Peter looks at the labels. A shadow of trepidation passes over his face.

“Something wrong?” Chasten asks.

Peter struggles to be diplomatic. “No,” he says. “Just… These look a little stronger than what I was thinking of for tonight. That’s all.”

Chasten knows he’s right, but he doesn’t say so. He just pours a glass for himself, takes a long smoky sip, and watches the struggle play out on his boyfriend’s expressive face.

“But it’s so tempting,” Peter finally allows, weakly.

Chasten takes another sip. His voice mellows out until it’s as smooth as the whiskey. “I thought I was worth breaking the rules for.”

Peter glances down. Chasten wonders if he’s imagining the flush rising on his cheeks. “Because you are,” he finally says. “You’re everything.”

Chasten knows he’s hooked him. He starts to pour a second glass, but he’s still shaking, and he realizes he might spill this one. Peter realizes, too, and reaches out to stop him.

“Here,” Peter says, and their eyes lock, and the different frequencies of their different worries seem to clash in the air between them. “Let me help.”

“It shouldn’t be this way,” Chasten hears himself say as he lets go.

“I know,” Peter says back softly, “I know,” and for a moment the only sound is the liquid swirling into the glass.

Chasten watches Peter take a polite, hesitant sip before setting it back down. “No,” Chasten says.

Peter glances up. “No what?”

“Drink more.” He takes a long sip himself, to demonstrate.

Peter hesitates.

“Drink more,” Chasten repeats. He leans in. He smells aftershave and cologne, and strokes the impossible softness of his lapel. “When I kiss you tonight,” he whispers, “I want that taste on our lips. And after you’re gone, I want to drink it to remember you.”

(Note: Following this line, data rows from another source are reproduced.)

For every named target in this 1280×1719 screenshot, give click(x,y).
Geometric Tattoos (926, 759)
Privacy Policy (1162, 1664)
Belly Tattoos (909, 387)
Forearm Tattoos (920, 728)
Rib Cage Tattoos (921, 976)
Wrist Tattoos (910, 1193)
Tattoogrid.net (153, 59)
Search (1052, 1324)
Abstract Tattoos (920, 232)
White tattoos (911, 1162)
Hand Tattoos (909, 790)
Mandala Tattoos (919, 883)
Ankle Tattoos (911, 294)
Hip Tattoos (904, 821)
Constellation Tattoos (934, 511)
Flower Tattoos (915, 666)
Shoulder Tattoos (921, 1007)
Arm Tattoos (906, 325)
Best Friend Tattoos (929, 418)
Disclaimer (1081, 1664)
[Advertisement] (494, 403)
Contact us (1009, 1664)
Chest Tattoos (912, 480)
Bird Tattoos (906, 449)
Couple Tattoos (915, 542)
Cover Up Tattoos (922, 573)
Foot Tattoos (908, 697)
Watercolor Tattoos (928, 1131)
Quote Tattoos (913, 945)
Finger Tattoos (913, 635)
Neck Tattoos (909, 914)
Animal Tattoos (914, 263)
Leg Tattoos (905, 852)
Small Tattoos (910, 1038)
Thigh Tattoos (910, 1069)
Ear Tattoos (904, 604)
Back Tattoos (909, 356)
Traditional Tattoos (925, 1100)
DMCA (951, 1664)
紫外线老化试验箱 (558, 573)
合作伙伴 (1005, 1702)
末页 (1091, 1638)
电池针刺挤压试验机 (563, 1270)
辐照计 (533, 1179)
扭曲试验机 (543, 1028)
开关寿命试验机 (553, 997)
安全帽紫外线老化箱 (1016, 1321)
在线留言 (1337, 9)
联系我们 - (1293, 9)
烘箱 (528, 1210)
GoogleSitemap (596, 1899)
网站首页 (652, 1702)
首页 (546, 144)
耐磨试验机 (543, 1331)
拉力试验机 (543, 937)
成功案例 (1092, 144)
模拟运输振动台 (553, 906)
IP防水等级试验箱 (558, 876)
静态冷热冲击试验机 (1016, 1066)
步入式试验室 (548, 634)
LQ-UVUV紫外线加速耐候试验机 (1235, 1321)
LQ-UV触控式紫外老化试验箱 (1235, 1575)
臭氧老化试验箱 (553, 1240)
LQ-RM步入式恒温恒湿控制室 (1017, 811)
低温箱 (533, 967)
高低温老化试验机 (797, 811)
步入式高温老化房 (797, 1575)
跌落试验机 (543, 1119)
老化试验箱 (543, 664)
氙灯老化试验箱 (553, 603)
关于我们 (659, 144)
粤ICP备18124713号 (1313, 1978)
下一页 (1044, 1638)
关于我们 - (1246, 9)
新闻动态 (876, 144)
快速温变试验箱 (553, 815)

Peter doesn’t answer, and he doesn’t even try breaking away from Chasten’s unblinking gaze. But finally, without looking down, he reaches for the glass and finishes it off in a too-fast motion. He licks his lips and swallows down a cough.

“Good,” Chasten says. He feels satisfied. His voice sinks down into a soothing murmur. “Thank you,” and he sets down his own glass and steps forward and kisses him. “I,” he says, kissing him, “love,” he says, kissing him, “ _you_ ,” he says, kissing him, and for a minute he’s so lost in the feeling of him, the feeling _for_ him, that he forgets he’s saying goodbye.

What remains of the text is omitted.